__Task item 1__: Decide whether each statement below agrees with the article on sleep and calorie intake, answering yes or no and quoting the words of the article that settle it. (a) Participants who slept more ate 270 fewer calories a day. (b) The study predicted a 26lb weight loss over one year. (c) Women are more likely than men to be overweight or obese.
__Task item 2__: Echo the stretch of the article on sleep and calorie intake from "Men are also" through "overweight or obese.".

A new study reports people who sleep more end up reducing their daily calorie intake. 

The University of Chicago’s study looked at the effect of increased sleep on overweight people who usually slept less than 6.5 hours a night. 

The results showed participants who slept more ended up eating less – 270 calories a day. 

Over a year – and without changing diet or exercise habits – consuming this amount of calories less would lead to an almost 9lb weight loss. 

Calculate that over three years, and the study predicted a 26lb weight loss – that’s nearly two stone. 

Researchers discussed the findings and said: “Substantial evidence suggests that sleeping less than seven hours per night on a regular basis is associated with adverse health consequences.

“Particularly, insufficient sleep duration has been increasingly recognised as an important risk factor for obesity.” 

The Health Survey for England 2019 estimates that 28 percent of adults in England are obese and a further 36.2 percent are overweight but not obese. 

Obesity is usually defined as having a body mass index (BMI) of 30 or above. 

BMI between 25 and 30 is classified as ‘overweight’.

Men are also more likely to be overweight or obese than women – 68.2 percent of men, 60.4 percent of women. 

While people aged 45-74 are most likely to be overweight or obese.

So how can sleep help with weight loss? 

The researchers said: “If sleep is extended over longer periods, weight loss in the form of fat mass would likely increase over time. 

“A few observations suggest that sleepings seven to eight hours per night is associated with greater success in weight loss interventions.”

As for why sleeping more would reduce calorie intake, the researchers explained: “Evidence from laboratory sleep restriction studies suggests that increased hunger, alterations in appetite-regulating hormones, and changes in brain regions related to reward-seeking behaviour are potential mechanisms that promote overeating after sleep restriction.”

In short, sleeping fewer hours increases hunger and overeating caused by boredom. 

They concluded: “Improving and maintaining healthy sleep duration over longer periods could be part of obesity prevention and weight loss programs.”

The University of Chicago’s study was published in the medical journal JAMA Internal Medicine on February 7.

Dr Esra Tasali from the University of Chicago’s sleep centre said the study wasn’t focused on weight loss.

__Collected material__:
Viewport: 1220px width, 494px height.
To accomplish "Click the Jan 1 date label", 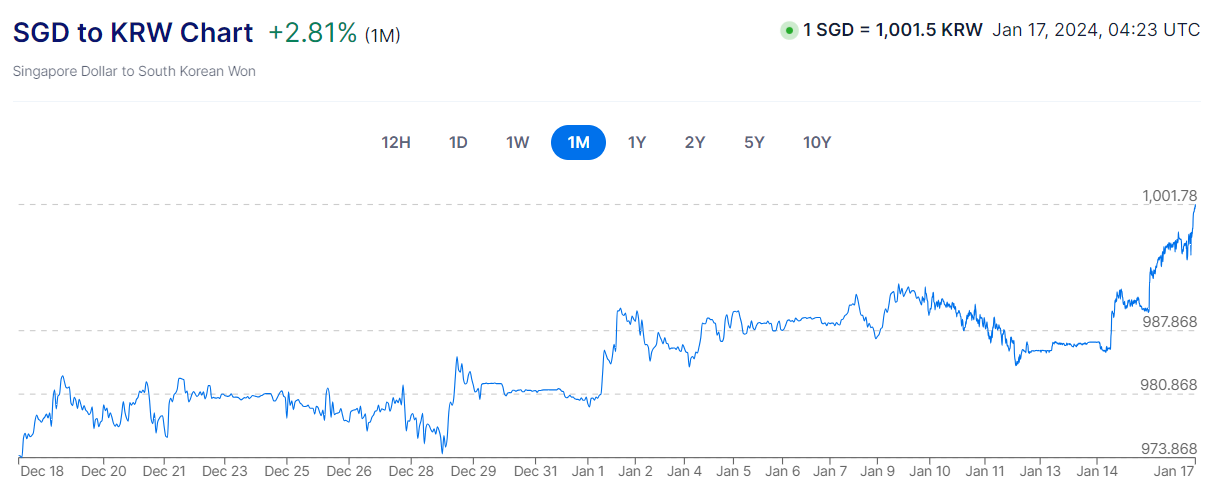I will coord(588,470).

__Output 1__:
(a) Yes: "participants who slept more ended up eating less – 270 calories a day."
(b) No: "Calculate that over three years, and the study predicted a 26lb weight loss"
(c) No: "Men are also more likely to be overweight or obese than women – 68.2 percent of men, 60.4 percent of women."

__Output 2__:
Men are also more likely to be overweight or obese than women – 68.2 percent of men, 60.4 percent of women. 

While people aged 45-74 are most likely to be overweight or obese.